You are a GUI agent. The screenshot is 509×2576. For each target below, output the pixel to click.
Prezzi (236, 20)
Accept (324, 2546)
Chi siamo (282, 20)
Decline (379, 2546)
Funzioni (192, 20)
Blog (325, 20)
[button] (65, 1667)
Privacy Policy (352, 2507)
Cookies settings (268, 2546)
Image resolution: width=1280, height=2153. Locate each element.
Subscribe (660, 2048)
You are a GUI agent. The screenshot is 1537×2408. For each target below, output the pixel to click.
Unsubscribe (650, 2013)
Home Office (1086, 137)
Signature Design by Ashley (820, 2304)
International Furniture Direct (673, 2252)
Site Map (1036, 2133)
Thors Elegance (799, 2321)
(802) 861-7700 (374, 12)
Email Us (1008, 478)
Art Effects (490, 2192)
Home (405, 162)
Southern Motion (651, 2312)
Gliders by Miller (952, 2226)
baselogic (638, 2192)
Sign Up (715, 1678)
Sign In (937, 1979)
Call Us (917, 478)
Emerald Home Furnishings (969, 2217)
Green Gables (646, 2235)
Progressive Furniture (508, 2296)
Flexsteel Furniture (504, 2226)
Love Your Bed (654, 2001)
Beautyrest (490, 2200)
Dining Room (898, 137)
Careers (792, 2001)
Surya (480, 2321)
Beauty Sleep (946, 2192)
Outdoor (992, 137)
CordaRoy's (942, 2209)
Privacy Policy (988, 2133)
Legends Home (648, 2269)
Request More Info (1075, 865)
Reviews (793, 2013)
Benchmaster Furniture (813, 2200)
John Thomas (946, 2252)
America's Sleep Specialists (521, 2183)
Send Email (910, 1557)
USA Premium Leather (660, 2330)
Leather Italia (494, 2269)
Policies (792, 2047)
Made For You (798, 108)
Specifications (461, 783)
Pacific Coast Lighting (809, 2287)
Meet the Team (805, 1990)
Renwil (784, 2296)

::::

**Exercise details:** Whenever the word "Sleep" appears in a line of the listing, copy out that line.

**Your solution:**
Beauty Sleep (946, 2192)
America's Sleep Specialists (521, 2183)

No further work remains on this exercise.